Exim Policy : Disturbing Bravado

Apr 4th 2000

Exim policy 2000 does indeed mark a watershed, though not for the reasons advanced by the Commerce Minister. It begins the one year stretch during which India plans to dismantle all remaining quantitative restrictions (QRs) on imports. The announcement declares what India has been forced to accept because of US intransigence with regard to permitting India to maintain some QRs for reasons of balance of payments vulnerability. Restrictions on 714 of the 1429 items still subject to regulation have been lifted as of April 1st, and those on the rest would go in a year from that date.
It is indeed true, as the Minister stated, that this is a continuation of the policy of dismantling QRs that has been characteristic of the liberalisation years. But what he failed to mention is that adding on another 1429 items to the free licensing list does not amount to a mere quantitative change. It marks a qualitative shift because these items remained regulated because they were among the most sensitive of imports, for three reasons. First, they include items, transactions in which affect the livelihood of the poorest of India's poor. From fishermen to farmers to quarry workers and those engaged in poultry farming. Second, they include commodities the production of which has been reserved for the small scale sector on employment and distributive considerations. Import liberalisation in these areas makes a mockery of reservation policy, since units shielded from competition from production by bigger units in the domestic tariff area are subjected to competition from imports, independent of the source of such imports. Producers of leather footwear and furnishing fabrics in the small scale sector are bound to be affected adversely. Finally, the list of 1429 includes a number of items for which there exists a pent-up demand among India's well-to-do, the release of which in the wake of this round of liberalisation would result not just in more conspicuous consumption, but consumption that would be more profligate in the use of foreign exchange than has been true hitherto.
The last of these features comes through from the fact that the Indian consumer can, for example, now access, if she/he so chooses, carrots, turnips, peas, pineapples, tamarind, watermelons and papaya from foreign locations through large agribusiness chains. She/he can also savour haddock, halibut, sole and plaice, even if at a price. The consumer is being provided with a mindboggling choice of imported fruit, spices, packaged food and office stationery.

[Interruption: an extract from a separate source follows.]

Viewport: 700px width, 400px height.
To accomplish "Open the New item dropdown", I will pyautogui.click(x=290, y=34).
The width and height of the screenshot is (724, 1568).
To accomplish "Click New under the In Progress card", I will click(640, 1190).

He can construct houses with imported Italian marble floors and imported brick and plaster the walls with imported wall paper. Last but not least he can have access to fully assembled, imported brands of modcons such as refrigerators, cookers, kitchen stoves, telephones, music systems and microwave ovens. In sum, this phase of import liberalisation holds out the threat of displacing domestic production and employment and of being wasteful in the use of foreign exchange to a far greater extent.

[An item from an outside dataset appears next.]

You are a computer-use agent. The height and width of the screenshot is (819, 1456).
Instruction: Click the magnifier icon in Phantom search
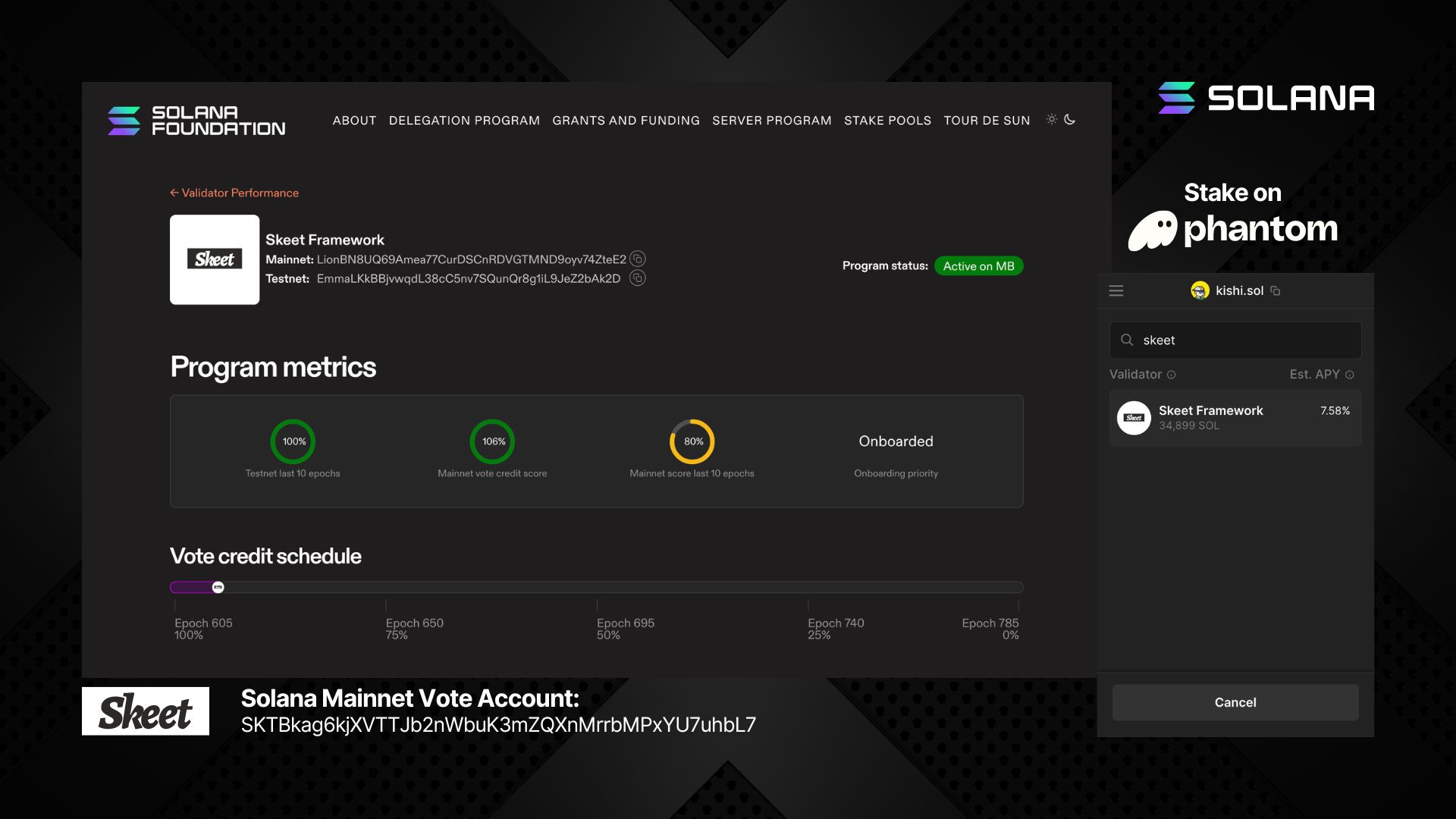coord(1128,340)
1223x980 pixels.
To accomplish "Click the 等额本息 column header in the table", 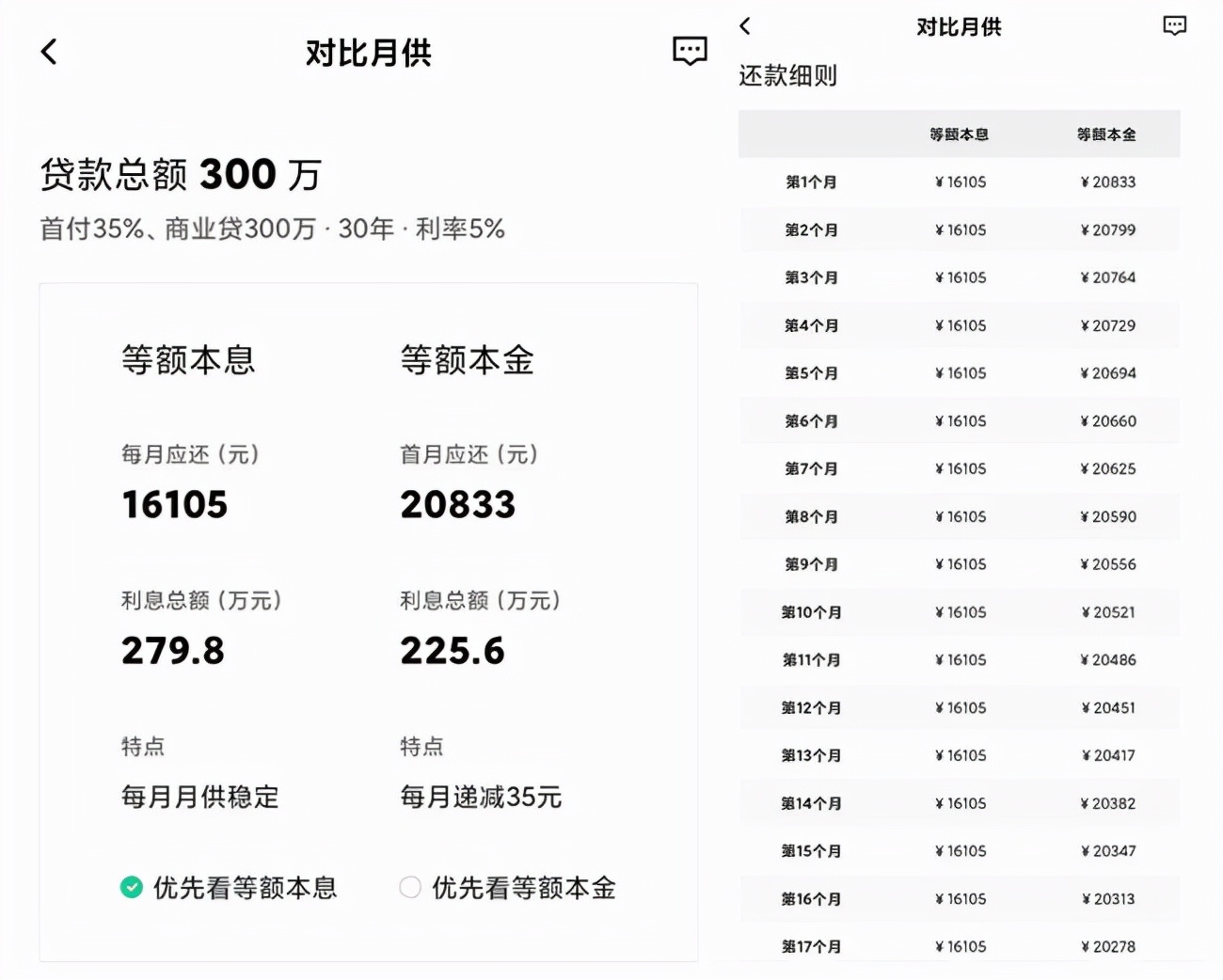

It is indeed true, as government spokesmen and sections of the media have been quick to point out, that protection is not provided by QRs alone. Tariffs matter too. However, liberalisation has affected the tariff regime as well. The peak rate of tariff on imports has declined from 355 per cent in 1991 to 35 per cent (plus the 10 pr cent surcharge) in this year's budget. The Reserve Bank of India estimates that the average rate of tariff has fallen from 71 per cent in 1993-94 to 35 per cent in 1997-98. Furthermore, there are a number of agricultural commodities in the list of 1429 for which the government had committed to binding tariffs at nil or at extremely low levels. Though as a quid pro quo for the removal of quantitative restrictions, these bindings have been renegotiated to levels going up to 60 and 80 per cent, there are a number of agricultural commodities, in whose case domestic producers remain vulnerable to competition from imports. In a period when many industries in the international market are burdened with overcapacity, resulting in efforts at dumping, a 35 per cent tariff can prove inadequate. And in those areas where tariffs have not merely been set, but bound by commitment, at much lower levels, a moderately high peak or average rate is no source for comfort.
There are, however, two major arguments that advocates of trade reform can fall back on. First, that despite liberalisation, imports have not been excessively buoyant in most years excepting two (1994-95 and 1995-96) during the 1990s. And, second, that in the wake of liberalisation India's balance of payments situation has improved considerably, with the trade and current account deficits being under control and capital flows contributing to a substantial buildup of reserves.
The first of these arguments needs to be treated with caution. The 1990s have been particularly volatile years as far as the unit price of one category of India's bulk imports is concerned, namely petroleum and petroleum products. As a result, as Chart 1 shows, the value of oil (and products) imports, which was more or less stable between 1990-91 and 1994-95, nearly doubled over the next two years (1995-96 and 1996-97), then fell sharply to close to its 1994-95 value during 1997-98 and 1998-99 and then rose by an almost equivalent amount in 1999-2000. These dramatic changes, in the midst of an almost consistent increase in the quantum of oil related imports, were the result of the sharp fluctuations in oil prices in recent years. This implies that any assessment of the impact of liberalisation on imports has to focus on trends in non-oil imports.